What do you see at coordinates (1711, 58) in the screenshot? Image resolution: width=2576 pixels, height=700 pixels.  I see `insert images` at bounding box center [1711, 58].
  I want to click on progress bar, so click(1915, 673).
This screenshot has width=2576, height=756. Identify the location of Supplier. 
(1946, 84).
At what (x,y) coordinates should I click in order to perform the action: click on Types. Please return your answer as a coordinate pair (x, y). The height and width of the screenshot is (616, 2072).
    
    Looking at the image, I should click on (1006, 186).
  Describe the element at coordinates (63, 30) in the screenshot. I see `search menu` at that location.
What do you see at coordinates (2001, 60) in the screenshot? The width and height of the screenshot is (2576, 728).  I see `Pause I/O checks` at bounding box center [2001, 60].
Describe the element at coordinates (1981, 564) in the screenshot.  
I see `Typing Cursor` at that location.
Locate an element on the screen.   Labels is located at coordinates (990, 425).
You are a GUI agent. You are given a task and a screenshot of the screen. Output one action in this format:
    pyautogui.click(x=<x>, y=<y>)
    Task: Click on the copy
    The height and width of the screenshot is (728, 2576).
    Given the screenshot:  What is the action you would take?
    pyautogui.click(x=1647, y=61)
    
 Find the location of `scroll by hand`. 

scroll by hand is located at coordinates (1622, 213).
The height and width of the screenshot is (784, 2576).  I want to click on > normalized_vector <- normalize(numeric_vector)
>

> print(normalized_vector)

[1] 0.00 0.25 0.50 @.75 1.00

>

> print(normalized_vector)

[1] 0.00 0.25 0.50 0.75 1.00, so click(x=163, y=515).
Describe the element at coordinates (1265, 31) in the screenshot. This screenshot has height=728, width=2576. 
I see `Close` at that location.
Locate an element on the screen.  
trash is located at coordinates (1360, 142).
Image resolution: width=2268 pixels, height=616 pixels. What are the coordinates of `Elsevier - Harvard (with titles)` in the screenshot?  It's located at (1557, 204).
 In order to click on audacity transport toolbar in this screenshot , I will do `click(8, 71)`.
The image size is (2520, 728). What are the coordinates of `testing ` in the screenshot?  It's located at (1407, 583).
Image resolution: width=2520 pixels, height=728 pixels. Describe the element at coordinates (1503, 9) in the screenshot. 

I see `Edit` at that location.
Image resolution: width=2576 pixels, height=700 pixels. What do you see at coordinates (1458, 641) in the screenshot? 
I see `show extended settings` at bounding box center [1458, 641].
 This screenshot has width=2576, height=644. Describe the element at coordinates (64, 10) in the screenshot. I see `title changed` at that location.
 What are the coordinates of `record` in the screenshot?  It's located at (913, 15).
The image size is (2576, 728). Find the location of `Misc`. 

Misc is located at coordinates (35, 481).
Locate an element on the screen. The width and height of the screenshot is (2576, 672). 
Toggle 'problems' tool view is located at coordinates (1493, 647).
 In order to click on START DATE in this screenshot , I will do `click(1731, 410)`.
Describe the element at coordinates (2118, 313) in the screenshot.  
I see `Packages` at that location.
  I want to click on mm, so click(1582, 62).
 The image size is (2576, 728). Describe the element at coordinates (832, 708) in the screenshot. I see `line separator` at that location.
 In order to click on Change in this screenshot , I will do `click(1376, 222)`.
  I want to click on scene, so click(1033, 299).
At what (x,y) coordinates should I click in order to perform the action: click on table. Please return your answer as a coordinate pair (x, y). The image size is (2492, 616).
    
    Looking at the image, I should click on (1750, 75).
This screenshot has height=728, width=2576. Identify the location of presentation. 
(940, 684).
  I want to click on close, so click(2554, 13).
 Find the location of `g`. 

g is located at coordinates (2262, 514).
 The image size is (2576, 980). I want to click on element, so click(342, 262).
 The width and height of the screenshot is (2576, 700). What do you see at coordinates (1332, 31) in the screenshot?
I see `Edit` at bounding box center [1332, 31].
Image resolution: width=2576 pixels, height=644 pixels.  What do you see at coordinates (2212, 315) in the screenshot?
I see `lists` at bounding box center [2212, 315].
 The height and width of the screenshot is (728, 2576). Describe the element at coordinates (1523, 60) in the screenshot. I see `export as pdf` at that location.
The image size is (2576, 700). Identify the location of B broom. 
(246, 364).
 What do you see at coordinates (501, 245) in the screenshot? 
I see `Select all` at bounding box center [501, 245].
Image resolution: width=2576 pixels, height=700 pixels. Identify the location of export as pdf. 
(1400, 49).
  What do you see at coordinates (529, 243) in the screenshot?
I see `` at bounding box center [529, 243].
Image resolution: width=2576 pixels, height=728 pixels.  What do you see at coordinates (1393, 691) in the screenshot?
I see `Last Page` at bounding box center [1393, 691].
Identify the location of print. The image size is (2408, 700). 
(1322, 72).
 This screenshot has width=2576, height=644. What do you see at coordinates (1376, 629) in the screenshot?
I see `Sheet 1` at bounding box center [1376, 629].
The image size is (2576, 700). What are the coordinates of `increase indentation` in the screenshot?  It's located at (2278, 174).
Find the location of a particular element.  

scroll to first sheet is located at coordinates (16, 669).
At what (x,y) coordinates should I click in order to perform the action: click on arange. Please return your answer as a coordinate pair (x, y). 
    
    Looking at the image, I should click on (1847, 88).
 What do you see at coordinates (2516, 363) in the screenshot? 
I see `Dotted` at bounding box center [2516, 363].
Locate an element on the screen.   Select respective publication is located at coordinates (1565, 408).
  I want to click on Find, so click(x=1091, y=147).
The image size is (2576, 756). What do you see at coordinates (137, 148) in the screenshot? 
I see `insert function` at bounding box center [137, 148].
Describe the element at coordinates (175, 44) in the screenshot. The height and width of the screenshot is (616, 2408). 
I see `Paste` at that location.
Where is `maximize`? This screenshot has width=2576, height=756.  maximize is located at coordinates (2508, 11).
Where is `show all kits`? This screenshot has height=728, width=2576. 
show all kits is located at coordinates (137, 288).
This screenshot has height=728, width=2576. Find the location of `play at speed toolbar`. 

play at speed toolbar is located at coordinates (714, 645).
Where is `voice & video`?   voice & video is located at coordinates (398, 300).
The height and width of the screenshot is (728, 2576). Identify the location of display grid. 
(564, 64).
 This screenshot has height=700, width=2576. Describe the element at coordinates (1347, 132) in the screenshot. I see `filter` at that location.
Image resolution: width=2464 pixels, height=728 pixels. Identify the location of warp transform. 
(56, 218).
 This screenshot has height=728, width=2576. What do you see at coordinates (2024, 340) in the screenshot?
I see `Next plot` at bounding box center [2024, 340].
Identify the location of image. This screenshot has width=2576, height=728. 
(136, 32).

## WHAT IS REQUIRED:
Reproduce all of the material above verbatim, line for line, without any changes.

## RESULT BELOW:
What do you see at coordinates (1711, 58) in the screenshot? Image resolution: width=2576 pixels, height=700 pixels.  I see `insert images` at bounding box center [1711, 58].
  I want to click on progress bar, so click(1915, 673).
This screenshot has width=2576, height=756. Identify the location of Supplier. 
(1946, 84).
At what (x,y) coordinates should I click in order to perform the action: click on Types. Please return your answer as a coordinate pair (x, y). The height and width of the screenshot is (616, 2072).
    
    Looking at the image, I should click on (1006, 186).
  Describe the element at coordinates (63, 30) in the screenshot. I see `search menu` at that location.
What do you see at coordinates (2001, 60) in the screenshot? The width and height of the screenshot is (2576, 728).  I see `Pause I/O checks` at bounding box center [2001, 60].
Describe the element at coordinates (1981, 564) in the screenshot.  
I see `Typing Cursor` at that location.
Locate an element on the screen.   Labels is located at coordinates (990, 425).
You are a GUI agent. You are given a task and a screenshot of the screen. Output one action in this format:
    pyautogui.click(x=<x>, y=<y>)
    Task: Click on the copy
    The height and width of the screenshot is (728, 2576).
    Given the screenshot:  What is the action you would take?
    pyautogui.click(x=1647, y=61)
    
 Find the location of `scroll by hand`. 

scroll by hand is located at coordinates (1622, 213).
The height and width of the screenshot is (784, 2576).  I want to click on > normalized_vector <- normalize(numeric_vector)
>

> print(normalized_vector)

[1] 0.00 0.25 0.50 @.75 1.00

>

> print(normalized_vector)

[1] 0.00 0.25 0.50 0.75 1.00, so click(x=163, y=515).
Describe the element at coordinates (1265, 31) in the screenshot. This screenshot has height=728, width=2576. 
I see `Close` at that location.
Locate an element on the screen.  
trash is located at coordinates (1360, 142).
Image resolution: width=2268 pixels, height=616 pixels. What are the coordinates of `Elsevier - Harvard (with titles)` in the screenshot?  It's located at (1557, 204).
 In order to click on audacity transport toolbar in this screenshot , I will do `click(8, 71)`.
The image size is (2520, 728). What are the coordinates of `testing ` in the screenshot?  It's located at (1407, 583).
Image resolution: width=2520 pixels, height=728 pixels. Describe the element at coordinates (1503, 9) in the screenshot. 

I see `Edit` at that location.
Image resolution: width=2576 pixels, height=700 pixels. What do you see at coordinates (1458, 641) in the screenshot? 
I see `show extended settings` at bounding box center [1458, 641].
 This screenshot has width=2576, height=644. Describe the element at coordinates (64, 10) in the screenshot. I see `title changed` at that location.
 What are the coordinates of `record` in the screenshot?  It's located at (913, 15).
The image size is (2576, 728). Find the location of `Misc`. 

Misc is located at coordinates (35, 481).
Locate an element on the screen. The width and height of the screenshot is (2576, 672). 
Toggle 'problems' tool view is located at coordinates (1493, 647).
 In order to click on START DATE in this screenshot , I will do `click(1731, 410)`.
Describe the element at coordinates (2118, 313) in the screenshot.  
I see `Packages` at that location.
  I want to click on mm, so click(1582, 62).
 The image size is (2576, 728). Describe the element at coordinates (832, 708) in the screenshot. I see `line separator` at that location.
 In order to click on Change in this screenshot , I will do `click(1376, 222)`.
  I want to click on scene, so click(1033, 299).
At what (x,y) coordinates should I click in order to perform the action: click on table. Please return your answer as a coordinate pair (x, y). The image size is (2492, 616).
    
    Looking at the image, I should click on (1750, 75).
This screenshot has height=728, width=2576. Identify the location of presentation. 
(940, 684).
  I want to click on close, so click(2554, 13).
 Find the location of `g`. 

g is located at coordinates (2262, 514).
 The image size is (2576, 980). I want to click on element, so click(342, 262).
 The width and height of the screenshot is (2576, 700). What do you see at coordinates (1332, 31) in the screenshot?
I see `Edit` at bounding box center [1332, 31].
Image resolution: width=2576 pixels, height=644 pixels.  What do you see at coordinates (2212, 315) in the screenshot?
I see `lists` at bounding box center [2212, 315].
 The height and width of the screenshot is (728, 2576). Describe the element at coordinates (1523, 60) in the screenshot. I see `export as pdf` at that location.
The image size is (2576, 700). Identify the location of B broom. 
(246, 364).
 What do you see at coordinates (501, 245) in the screenshot? 
I see `Select all` at bounding box center [501, 245].
Image resolution: width=2576 pixels, height=700 pixels. Identify the location of export as pdf. 
(1400, 49).
  What do you see at coordinates (529, 243) in the screenshot?
I see `` at bounding box center [529, 243].
Image resolution: width=2576 pixels, height=728 pixels.  What do you see at coordinates (1393, 691) in the screenshot?
I see `Last Page` at bounding box center [1393, 691].
Identify the location of print. The image size is (2408, 700). 
(1322, 72).
 This screenshot has width=2576, height=644. What do you see at coordinates (1376, 629) in the screenshot?
I see `Sheet 1` at bounding box center [1376, 629].
The image size is (2576, 700). What are the coordinates of `increase indentation` in the screenshot?  It's located at (2278, 174).
Find the location of a particular element.  

scroll to first sheet is located at coordinates (16, 669).
At what (x,y) coordinates should I click in order to perform the action: click on arange. Please return your answer as a coordinate pair (x, y). 
    
    Looking at the image, I should click on (1847, 88).
 What do you see at coordinates (2516, 363) in the screenshot? 
I see `Dotted` at bounding box center [2516, 363].
Locate an element on the screen.   Select respective publication is located at coordinates (1565, 408).
  I want to click on Find, so click(x=1091, y=147).
The image size is (2576, 756). What do you see at coordinates (137, 148) in the screenshot? 
I see `insert function` at bounding box center [137, 148].
Describe the element at coordinates (175, 44) in the screenshot. The height and width of the screenshot is (616, 2408). 
I see `Paste` at that location.
Where is `maximize`? This screenshot has width=2576, height=756.  maximize is located at coordinates (2508, 11).
Where is `show all kits`? This screenshot has height=728, width=2576. 
show all kits is located at coordinates (137, 288).
This screenshot has height=728, width=2576. Find the location of `play at speed toolbar`. 

play at speed toolbar is located at coordinates (714, 645).
Where is `voice & video`?   voice & video is located at coordinates (398, 300).
The height and width of the screenshot is (728, 2576). Identify the location of display grid. 
(564, 64).
 This screenshot has height=700, width=2576. Describe the element at coordinates (1347, 132) in the screenshot. I see `filter` at that location.
Image resolution: width=2464 pixels, height=728 pixels. Identify the location of warp transform. 
(56, 218).
 This screenshot has height=728, width=2576. What do you see at coordinates (2024, 340) in the screenshot?
I see `Next plot` at bounding box center [2024, 340].
Identify the location of image. This screenshot has width=2576, height=728. 
(136, 32).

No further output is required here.